Situasi serupa terjadi ketika petenis dengan julukan “Djoker” itu berhadapan dengan Roberto Bautista Agut (Spanyol) pada semifinal, Jumat. Sempat frustasi dengan reaksi penonton, Djokovic bersikap sarkastik setelah kehilangan set kedua. Dia meminta penonton bersuara lebih kencang untuk Agut. Setelah memenangi reli 45 pukulan, dia merayakan backhand winner dengan gestur meminta penonton diam. Jari telunjuk ditempelkan di bibirnya.
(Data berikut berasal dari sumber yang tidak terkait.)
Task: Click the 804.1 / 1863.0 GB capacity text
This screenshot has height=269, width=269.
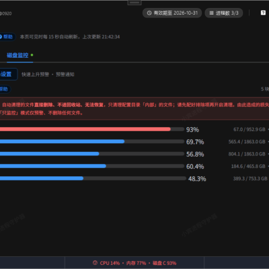Action: 247,154
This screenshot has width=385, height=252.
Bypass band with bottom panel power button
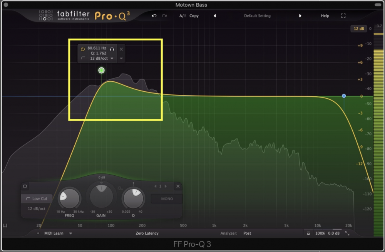click(25, 186)
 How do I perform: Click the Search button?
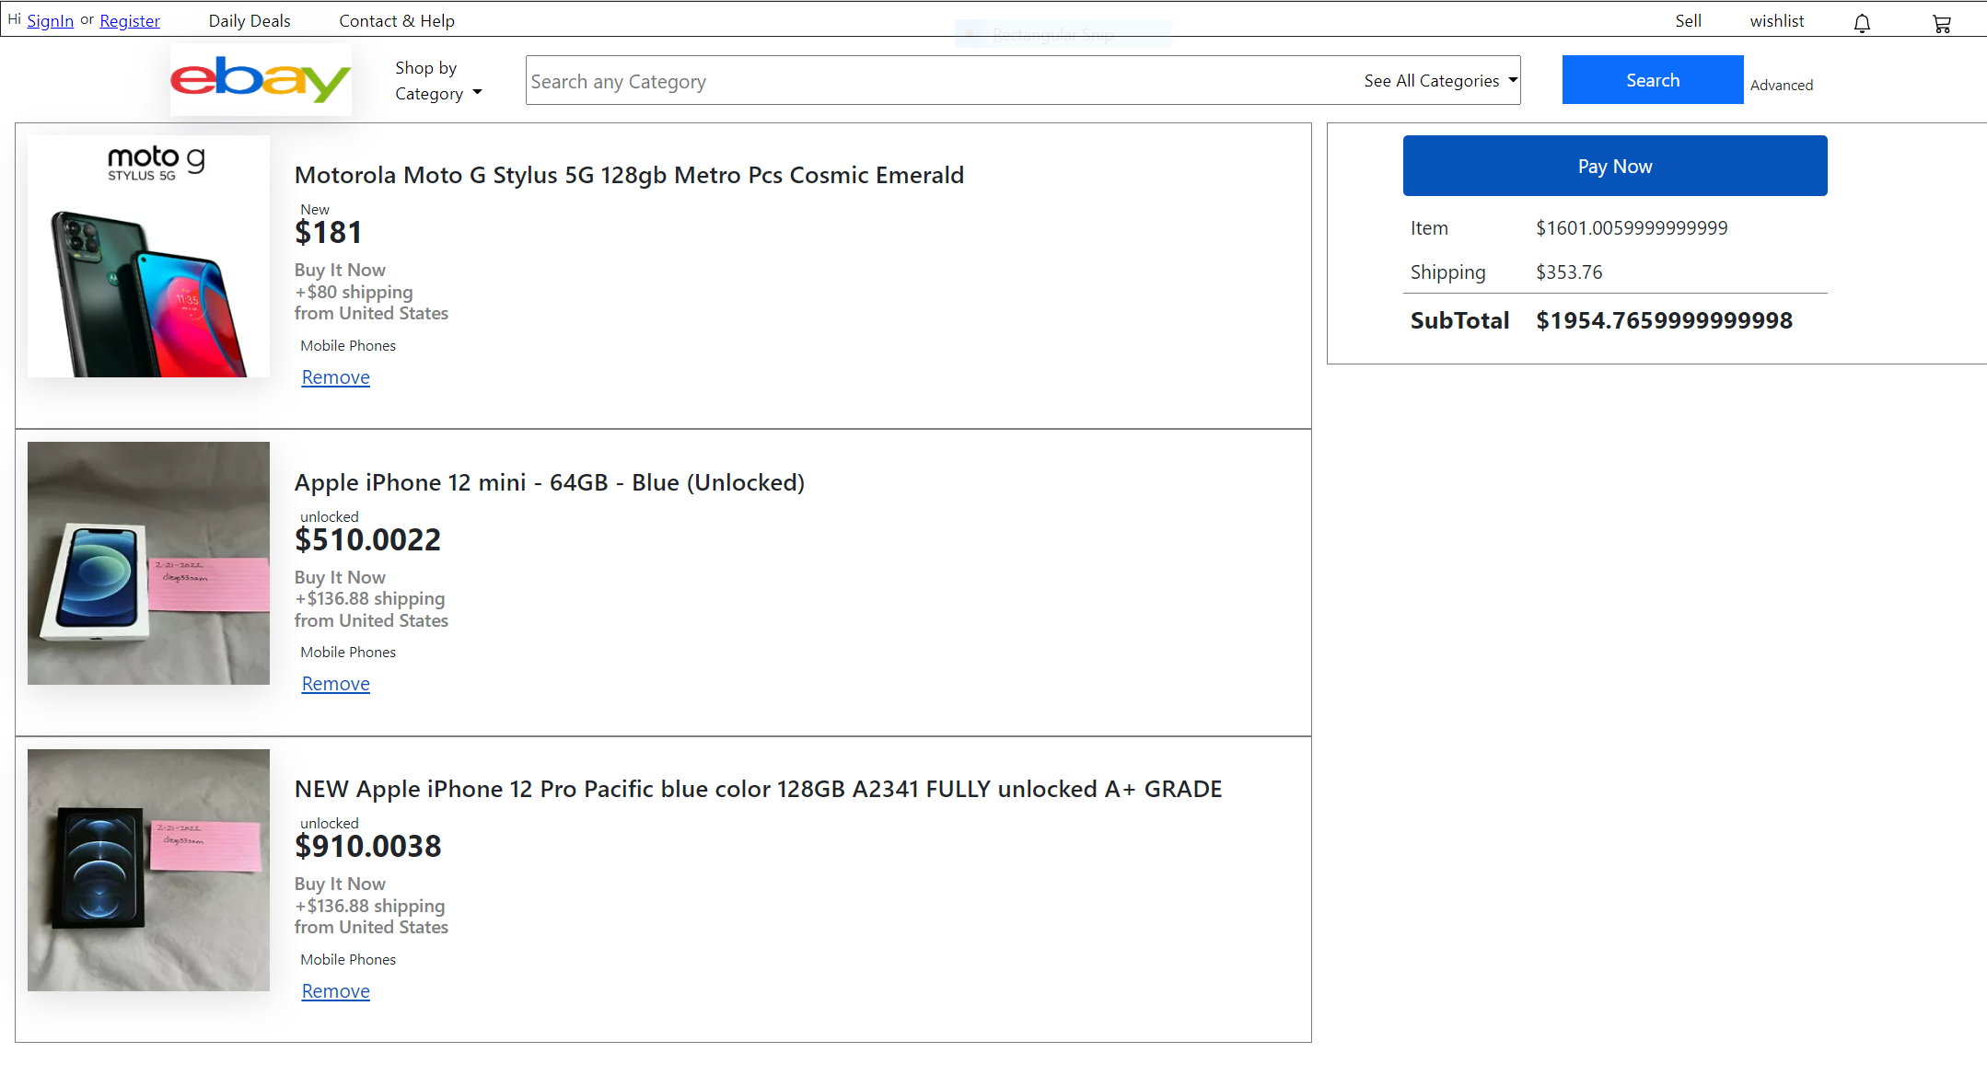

Dia tak takut pada siapa pun yang ada di seberang net
Melawan Federer, tepuk tangan dan teriakan penonton terdengar lebih meriah ketika Federer mendapatkan poin. Mereka, bahkan, menyoraki Djokovic saat beradu argumen dengan wasit.
Boris Becker, yang melatih Djokovic pada 2014-2016, mengatakan, ada momen ketika Djokovic terganggu dengan kondisi tersebut. “Kami pernah membicarakan itu, tetapi dia tak tertarik membahasnya,” kata Becker pada BBC.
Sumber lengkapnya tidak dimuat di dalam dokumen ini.